#### ИСХОДНЫЙ ТЕКСТ
Мы не можем восстановить XV век буквально, как бы мы ни изучили его по памятникам. Мы и ощущаем его совершенно иначе, нежели люди, в том веке жившие. Но вещь и рублевскую «Троицу» мы воспринимаем по-другому, не так, как ее современники. А все-таки жизнь «Троицы» продлилась сквозь века: она жила тогда, она живет сейчас, и она связывает людей XX века с людьми XV века. Можно воспринимать «Троицу» просто как икону. Можно воспринимать ее как великолепный музейный предмет, скажем, как образец живописного стиля определенной эпохи. Но есть еще одна сторона в восприятии этой иконы, этого памятника: мы обращаемся к тому человеческому духовному содержанию «Троицы», которое живо и понятно для нас, людей второй половины XX века. Этим определяется и наш подход к той реальности, которая породила «Троицу». Подходя так, мы должны были вносить в тот или иной кадр нечто такое, что разрушало бы ощущение экзотики и музейной реставрированности.
В сценарии был написан эпизод: мужик сделал себе крылья, влез на собор, прыгнул оттуда и разбился о землю. Мы «восстановили» этот эпизод, проверяя его психологическую суть. Очевидно, был такой человек, который всю жизнь думал о том, как он полетит. Как это могло происходить на самом деле? За ним бежали люди, он торопился... Потом он прыгнул. Что мог увидеть и почувствовать этот человек, впервые полетевший? Он ничего не успел увидеть, упал и разбился. Почувствовал он разве только свое падение, неожиданное и страшное. Пафос полета, символика полета уничтожены, ибо смысл тут самый непосредственный, первичный по отношению к тем ассоциациям, к которым мы уже привыкли. На экране должен был появиться простой грязный мужик, затем его падение, удар о землю, смерть. Это конкретное событие, человеческая катастрофа, наблюдаемая окружающими так же, как если бы кто-то сейчас на наших глазах кинулся почему-то навстречу автомобилю и вот лежит раздавленный на асфальте.
Мы долго искали возможность разрушить пластический символ, на котором строится этот эпизод, и пришли к мысли о том, что корень зла именно в крыльях. И чтобы разрушить «икарийский» комплекс эпизода, был выдуман воздушный шар. Нелепый, сделанный из шкур, веревок и тряпок. На наш взгляд, он убивал ложный пафос эпизода и делал событие уникальным.
Прежде всего, следует описать событие, а не свое отношение к нему. Отношение к событию должно определяться всей картиной и вытекать из ее целостности. Это как в мозаике: каждый кусочек имеет свой собственный ровный цвет. Он или голубой, или белый, или красный — они все разные. А потом вы смотрите на завершенную картину и видите, что имел в виду автор.
...Я очень люблю кино. Я еще сам многого не знаю: будет ли моя работа, например, так уж точно соответствовать той концепции, которой я придерживаюсь, той системе рабочих гипотез, что я сейчас выдвигаю. Кругом слишком много соблазнов: соблазн штампов, соблазн предрассудков, соблазн общих мест, чужих художественных идей. Ведь, в общем, так просто снять сцену красиво, эффектно, на аплодисменты... Но стоит лишь свернуть на этот путь — и ты погиб.
########
Напишите, что идет дальше в тексте о работе над фильмом, начиная сразу после слов «и ты погиб».
#### ИСХОДНЫЕ ДАННЫЕ
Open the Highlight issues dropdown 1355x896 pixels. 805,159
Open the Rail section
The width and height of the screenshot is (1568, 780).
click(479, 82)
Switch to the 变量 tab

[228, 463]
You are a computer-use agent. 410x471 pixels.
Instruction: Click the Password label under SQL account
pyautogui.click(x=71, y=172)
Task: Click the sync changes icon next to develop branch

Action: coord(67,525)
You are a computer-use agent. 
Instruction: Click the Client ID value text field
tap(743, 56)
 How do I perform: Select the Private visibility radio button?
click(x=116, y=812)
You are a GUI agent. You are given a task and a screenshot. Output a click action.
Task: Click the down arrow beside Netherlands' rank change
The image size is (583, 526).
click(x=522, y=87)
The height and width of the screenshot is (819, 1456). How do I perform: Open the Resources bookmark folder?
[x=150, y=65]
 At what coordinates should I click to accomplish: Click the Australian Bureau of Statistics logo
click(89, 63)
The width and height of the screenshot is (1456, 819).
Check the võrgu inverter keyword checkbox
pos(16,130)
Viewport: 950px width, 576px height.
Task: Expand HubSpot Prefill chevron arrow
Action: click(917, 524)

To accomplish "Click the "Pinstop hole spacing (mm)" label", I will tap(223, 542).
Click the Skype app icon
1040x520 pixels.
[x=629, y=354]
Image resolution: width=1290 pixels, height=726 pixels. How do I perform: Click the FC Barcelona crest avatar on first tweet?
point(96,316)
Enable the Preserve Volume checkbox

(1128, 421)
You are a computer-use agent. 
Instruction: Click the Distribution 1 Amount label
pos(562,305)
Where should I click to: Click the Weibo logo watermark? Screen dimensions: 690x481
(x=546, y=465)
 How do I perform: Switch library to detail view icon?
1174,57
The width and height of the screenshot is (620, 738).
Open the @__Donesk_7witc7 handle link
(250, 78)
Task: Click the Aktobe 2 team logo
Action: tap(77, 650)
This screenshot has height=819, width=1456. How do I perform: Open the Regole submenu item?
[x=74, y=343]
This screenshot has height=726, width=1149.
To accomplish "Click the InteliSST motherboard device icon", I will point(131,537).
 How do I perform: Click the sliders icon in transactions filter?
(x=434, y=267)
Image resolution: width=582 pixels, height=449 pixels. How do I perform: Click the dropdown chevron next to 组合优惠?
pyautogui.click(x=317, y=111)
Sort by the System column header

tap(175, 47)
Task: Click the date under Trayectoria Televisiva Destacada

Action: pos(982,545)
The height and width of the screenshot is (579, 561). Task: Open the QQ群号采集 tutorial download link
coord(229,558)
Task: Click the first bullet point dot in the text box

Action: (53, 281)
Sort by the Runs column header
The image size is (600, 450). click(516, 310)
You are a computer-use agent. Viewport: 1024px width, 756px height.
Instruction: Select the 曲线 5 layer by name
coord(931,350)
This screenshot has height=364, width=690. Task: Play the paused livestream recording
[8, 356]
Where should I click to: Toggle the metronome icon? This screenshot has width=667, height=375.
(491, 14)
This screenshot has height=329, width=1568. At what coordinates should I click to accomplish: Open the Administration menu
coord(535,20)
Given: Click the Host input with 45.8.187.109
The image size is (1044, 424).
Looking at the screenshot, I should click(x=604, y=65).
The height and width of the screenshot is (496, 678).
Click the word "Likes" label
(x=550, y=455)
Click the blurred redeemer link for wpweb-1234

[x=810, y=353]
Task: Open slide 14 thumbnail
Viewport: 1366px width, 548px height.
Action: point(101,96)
########
→ **ОТВЕТ**:
А ведь при помощи кинематографа можно ставить самые сложные проблемы современности — на уровне тех проблем, которые в течение веков были предметом литературы, музыки, живописи. Нужно только искать, каждый раз заново искать тот путь, то русло, которым должно идти искусство кинематографа. Я убежден, что для любого из нас работа практическая в кино может оказаться бесплодным и безнадежным делом, если он не поймет точно и недвусмысленно, в чем состоит внутренняя специфика этого искусства, если не найдет внутри себя собственный ключ к ней. Вот я и говорил о своем взгляде на эту специфику.
ГЛАВА ЧЕТВЕРТАЯ
Предназначение и судьба
Таким образом, кино, как и любое другое искусство, имеет свой особый поэтический смысл. И свое собственное предназначение, свою судьбу: оно возникло, чтобы выразить особую специфическую часть жизни, часть Вселенной, которая до этого осмыслена не была и до поры не могла быть выражена другими жанрами искусства. Мы уже говорили об этом. Тот или иной вид искусства всегда возникает в результате духовной потребности в нем и играет особую роль в постановке глубинных проблем, встающих перед нашим временем.
Кстати отметить любопытное соображение, высказанное Павлом Флоренским в «Иконостасе», где он пишет об обратной перспективе. Он считает, что существование в древнерусской живописи обратной перспективы связано вовсе не с тем, что русские иконописцы якобы не знали оптических законов, освоенных итальянским Возрождением и которые в Италии начал разрабатывать Альберти. Флоренский не без основания считает, что, наблюдая природу, невозможно было пройти мимо открытия перспективы, не заметить ее. Правда, в ней можно было не нуждаться до поры до времени — то есть можно было ею пренебречь. Поэтому обратная перспектива в древнерусской живописи в отличие от перспективы возрожденческой выражает потребность в особом освещении особых духовных проблем, которые ставили перед собою древне-русские живописцы в отличие от итальянских живописцев Кватроченто (кстати, существует версия о том, что Андрей Рублев даже бывал в Венеции и не мог в таком случае не знать о том, как итальянские живописцы разрабатывали проблему перспективы).
Кино, если округлить дату его рождения, является ровесником XX столетия. Это не случайно. И означает, что более восьмидесяти лет назад возникли достаточно веские причины, обусловившие рождение новой Музы.
До кинематографа, пожалуй, ни один из видов искусства не возникал в результате технологического изобретения, которое было вызвано к жизни определенной насущной потребностью. Кинематограф явился тем инструментом нашего технического века, который понадобился человечеству для дальнейшего освоения реальности. Ведь каждое из искусств овладевает только одним из аспектов духовного и нравственного познания окружающей нас действительности.
Для того чтобы распознать эстетические рамки кинематографа, пределы его влияния — следует начать издалека. Если оно родилось на переломе столетий, то, видимо, какие-то возникшие на нашей памяти потребности человеческой души требовали этого. Какова же сфера его влияния? Действительно, закономерно ли время его рождения?
В процессе защиты человека от стихий, угрожающих ему на пути его эволюции, человечество вырабатывает, по выражению Оппенгеймера, иммунитет. Он дает нам возможность высвободить максимум своей энергии для труда, творчества и быть менее зависимыми от природных условий.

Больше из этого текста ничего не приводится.